Yes, as I mentioned I was brought up around choirs. My granddad, uncle and father are all in the same choir, and the women in my family also sing in numerous choirs. I had piano lessons from age 5 too, which helped me musically. I think you need an instrument or at least some classical training before composing your own material. I also taught myself guitar age 13. I just love music and performing – I wasn’t a very shy child apparently!
What was your pinnacle moment in starting song writing or your main inspiration to start?
There’s things all around me that inspire me. The main thing is living at home in Wales because just the countryside itself can inspire you. I sometimes listen in to conversations at cafes or on buses, and pick up on catchy lines or genuine bits of emotion. Sometimes a melody will just come to me. I don’t like writing for the sake of writing, I have to feel inspired and have a starting point, be it a phrase, chord or just a title.

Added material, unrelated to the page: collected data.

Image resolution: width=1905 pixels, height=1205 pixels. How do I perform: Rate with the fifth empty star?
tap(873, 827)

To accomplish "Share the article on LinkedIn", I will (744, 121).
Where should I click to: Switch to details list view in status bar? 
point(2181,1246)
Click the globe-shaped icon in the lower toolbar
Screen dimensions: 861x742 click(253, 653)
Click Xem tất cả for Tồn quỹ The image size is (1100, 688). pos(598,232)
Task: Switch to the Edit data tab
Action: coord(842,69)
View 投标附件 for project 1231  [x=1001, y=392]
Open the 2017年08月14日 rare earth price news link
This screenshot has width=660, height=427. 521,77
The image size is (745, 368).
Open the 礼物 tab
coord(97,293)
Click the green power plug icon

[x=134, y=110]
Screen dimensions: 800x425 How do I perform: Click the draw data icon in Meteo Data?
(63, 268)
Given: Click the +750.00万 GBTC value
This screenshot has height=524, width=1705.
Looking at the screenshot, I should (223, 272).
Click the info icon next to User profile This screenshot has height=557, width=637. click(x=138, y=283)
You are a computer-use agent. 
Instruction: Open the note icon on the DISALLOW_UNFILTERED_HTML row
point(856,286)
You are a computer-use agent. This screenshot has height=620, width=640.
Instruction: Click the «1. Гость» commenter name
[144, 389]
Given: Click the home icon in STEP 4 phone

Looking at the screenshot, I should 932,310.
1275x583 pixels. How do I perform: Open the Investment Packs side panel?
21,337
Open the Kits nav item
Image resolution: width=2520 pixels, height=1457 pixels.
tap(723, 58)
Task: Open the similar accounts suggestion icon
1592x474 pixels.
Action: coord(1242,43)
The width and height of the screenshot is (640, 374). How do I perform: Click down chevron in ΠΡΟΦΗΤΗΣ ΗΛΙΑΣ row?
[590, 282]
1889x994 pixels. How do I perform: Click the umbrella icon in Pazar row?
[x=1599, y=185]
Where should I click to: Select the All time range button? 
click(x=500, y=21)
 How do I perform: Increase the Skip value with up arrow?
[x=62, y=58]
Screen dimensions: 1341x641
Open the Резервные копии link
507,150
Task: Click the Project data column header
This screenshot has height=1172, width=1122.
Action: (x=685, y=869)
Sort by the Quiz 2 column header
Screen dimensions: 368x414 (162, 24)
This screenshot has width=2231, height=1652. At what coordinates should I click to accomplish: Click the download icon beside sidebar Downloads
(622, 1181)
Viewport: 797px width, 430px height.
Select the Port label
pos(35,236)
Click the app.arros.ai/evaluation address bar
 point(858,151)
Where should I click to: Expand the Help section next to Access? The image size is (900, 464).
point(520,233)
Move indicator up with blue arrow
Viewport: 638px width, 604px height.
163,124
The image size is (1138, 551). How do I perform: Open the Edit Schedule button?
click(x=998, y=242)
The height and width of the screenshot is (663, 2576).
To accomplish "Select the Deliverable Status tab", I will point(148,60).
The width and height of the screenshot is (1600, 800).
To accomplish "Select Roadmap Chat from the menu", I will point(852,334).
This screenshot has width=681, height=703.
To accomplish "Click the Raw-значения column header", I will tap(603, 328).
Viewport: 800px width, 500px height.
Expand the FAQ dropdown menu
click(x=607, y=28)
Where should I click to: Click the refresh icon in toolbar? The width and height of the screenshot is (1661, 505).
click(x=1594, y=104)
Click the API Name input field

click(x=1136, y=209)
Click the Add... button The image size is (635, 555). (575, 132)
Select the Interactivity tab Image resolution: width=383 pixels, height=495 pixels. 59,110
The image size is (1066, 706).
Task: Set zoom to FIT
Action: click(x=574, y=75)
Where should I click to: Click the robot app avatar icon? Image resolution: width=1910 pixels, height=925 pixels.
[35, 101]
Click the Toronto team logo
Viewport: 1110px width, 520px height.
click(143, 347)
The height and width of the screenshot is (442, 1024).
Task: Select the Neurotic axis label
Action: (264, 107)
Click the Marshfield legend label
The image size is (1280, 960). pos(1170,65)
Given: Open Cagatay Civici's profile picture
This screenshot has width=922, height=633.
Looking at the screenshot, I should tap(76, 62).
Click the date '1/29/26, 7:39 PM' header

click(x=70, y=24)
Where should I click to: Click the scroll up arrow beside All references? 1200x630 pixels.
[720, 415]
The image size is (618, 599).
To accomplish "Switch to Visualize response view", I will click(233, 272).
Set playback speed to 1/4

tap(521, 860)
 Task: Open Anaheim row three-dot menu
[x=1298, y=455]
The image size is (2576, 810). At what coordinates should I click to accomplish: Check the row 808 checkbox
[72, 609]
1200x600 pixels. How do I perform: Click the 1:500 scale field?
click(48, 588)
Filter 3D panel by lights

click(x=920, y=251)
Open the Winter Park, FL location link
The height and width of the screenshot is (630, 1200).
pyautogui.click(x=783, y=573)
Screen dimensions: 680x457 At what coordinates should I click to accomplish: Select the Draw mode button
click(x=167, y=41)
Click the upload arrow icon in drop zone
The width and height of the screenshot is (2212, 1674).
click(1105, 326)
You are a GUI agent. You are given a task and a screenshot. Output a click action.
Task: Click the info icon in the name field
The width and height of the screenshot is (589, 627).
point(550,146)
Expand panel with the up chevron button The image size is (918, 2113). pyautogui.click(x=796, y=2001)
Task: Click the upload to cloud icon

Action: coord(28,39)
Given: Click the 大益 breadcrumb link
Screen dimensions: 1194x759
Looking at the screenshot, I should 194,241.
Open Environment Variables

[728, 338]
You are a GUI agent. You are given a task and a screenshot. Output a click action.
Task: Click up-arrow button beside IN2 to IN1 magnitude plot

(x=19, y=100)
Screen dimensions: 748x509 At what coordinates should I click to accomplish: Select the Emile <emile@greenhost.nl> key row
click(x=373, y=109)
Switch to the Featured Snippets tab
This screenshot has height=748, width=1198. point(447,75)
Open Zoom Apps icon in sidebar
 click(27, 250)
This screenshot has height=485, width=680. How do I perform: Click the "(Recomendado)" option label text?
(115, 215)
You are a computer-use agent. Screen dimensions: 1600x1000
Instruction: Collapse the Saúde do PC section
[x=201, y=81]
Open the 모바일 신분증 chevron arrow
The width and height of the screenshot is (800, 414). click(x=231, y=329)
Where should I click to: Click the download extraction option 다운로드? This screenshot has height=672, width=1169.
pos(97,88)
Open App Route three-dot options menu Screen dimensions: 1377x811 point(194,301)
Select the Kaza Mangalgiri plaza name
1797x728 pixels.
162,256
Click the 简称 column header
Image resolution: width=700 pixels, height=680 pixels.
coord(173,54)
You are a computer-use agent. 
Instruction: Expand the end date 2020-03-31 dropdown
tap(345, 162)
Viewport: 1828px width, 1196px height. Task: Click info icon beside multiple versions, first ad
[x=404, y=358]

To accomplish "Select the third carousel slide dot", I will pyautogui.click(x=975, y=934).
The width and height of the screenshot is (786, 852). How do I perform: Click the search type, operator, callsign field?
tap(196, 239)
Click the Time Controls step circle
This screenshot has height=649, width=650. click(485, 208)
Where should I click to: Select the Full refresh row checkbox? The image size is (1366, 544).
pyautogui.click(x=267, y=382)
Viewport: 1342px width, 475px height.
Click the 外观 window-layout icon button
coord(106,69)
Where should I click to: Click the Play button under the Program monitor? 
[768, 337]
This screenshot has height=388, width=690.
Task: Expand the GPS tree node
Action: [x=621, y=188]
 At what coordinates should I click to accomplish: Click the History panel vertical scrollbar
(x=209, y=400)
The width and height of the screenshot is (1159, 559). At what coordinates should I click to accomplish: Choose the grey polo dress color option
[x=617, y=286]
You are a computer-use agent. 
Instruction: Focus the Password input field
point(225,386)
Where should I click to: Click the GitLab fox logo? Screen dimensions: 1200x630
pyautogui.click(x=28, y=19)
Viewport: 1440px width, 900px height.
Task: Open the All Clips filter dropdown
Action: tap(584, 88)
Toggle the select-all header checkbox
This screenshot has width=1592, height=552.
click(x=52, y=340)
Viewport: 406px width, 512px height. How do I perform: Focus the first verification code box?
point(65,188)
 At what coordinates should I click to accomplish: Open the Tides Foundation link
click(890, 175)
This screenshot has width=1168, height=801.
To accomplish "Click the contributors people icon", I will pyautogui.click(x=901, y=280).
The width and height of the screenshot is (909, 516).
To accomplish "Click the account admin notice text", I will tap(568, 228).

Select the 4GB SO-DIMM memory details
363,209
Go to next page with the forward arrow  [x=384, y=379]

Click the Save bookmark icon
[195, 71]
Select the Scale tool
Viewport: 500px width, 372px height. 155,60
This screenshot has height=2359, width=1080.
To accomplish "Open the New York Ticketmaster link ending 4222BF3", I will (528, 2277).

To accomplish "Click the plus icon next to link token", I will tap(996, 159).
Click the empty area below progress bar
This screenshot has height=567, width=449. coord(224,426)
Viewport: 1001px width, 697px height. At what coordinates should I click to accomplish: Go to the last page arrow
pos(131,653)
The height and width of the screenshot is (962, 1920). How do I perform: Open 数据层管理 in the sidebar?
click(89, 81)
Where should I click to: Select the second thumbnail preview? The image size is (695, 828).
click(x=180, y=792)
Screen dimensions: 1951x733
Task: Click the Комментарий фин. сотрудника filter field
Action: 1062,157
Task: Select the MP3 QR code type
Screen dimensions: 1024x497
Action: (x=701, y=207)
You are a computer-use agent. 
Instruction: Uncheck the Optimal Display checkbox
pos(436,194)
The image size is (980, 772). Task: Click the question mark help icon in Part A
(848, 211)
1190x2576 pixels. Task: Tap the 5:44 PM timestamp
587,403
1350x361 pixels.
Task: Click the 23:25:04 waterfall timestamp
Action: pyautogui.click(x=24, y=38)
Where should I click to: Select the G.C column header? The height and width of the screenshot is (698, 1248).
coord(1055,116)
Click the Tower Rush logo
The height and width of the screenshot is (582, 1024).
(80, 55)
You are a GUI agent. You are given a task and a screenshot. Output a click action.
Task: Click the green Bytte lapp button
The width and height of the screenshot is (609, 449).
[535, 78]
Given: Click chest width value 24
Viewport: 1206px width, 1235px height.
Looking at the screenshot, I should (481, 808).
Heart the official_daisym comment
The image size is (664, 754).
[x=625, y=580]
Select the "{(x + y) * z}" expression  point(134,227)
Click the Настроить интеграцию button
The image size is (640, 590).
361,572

What has been a defining moment for you so far?
Walking into the premiere of Pride and being greeted by the director and Bill Nighy. That was something other worldly for me. I’ve been so lucky to accomplish something like that when I was unsure of a future in Music two years ago. It’s insane!
What are your favourite songs that you’ve written? and tell us something about their meaning…
My favourite song must be I’m Only Me Because of You (link below), which is the first track on my first EP, PUREHEART and it was written for my sister as an 18th birthday gift. Being 18 is a hard time, and you’re trying to find yourself and who you want to be. We always joke around and not say heartfelt things to each other that often, so I felt this song needed to be written to validate how I feel having her in my life. I know for a fact, I wouldn’t be the same person without her in my life, hence the track title. I don’t think there are many songs out there dedicated to siblings, and the feeling of being a protective older sibling, so I hope people can connect to it on some level.
Once this EP is released what is the next step for you?
The EP release is going well so far – I’ve had orders from all over the world, from Germany to the US to Denmark to Switzerland, everyone has been so supportive. That’s the power of social media! There’s a lot in the pipeline for me at the moment. After Pride just won a BAFTA, and with the DVD release on the horizon, I’m expecting the film to be shot into the limelight again. I’m currently performing on a songwriter’s album (Tom Tyrwhitt), that is being produced by John Reynolds. I’m writing with Judie Tzuke and continuing to write with Martin Goddard, and also looking into sync work with a few contacts from The Voice. I also may have a project with S4C coming up. So, I’m very busy but that’s always a good thing. I’m just blessed to have a job that I love waking up to, and I’m determined to keep writing and performing.
Bronwen has outgrown the voice and set her own artistic path which is much more valuable journey for her. I’m glad the judge didn’t turn because as soon as she sang, we all did.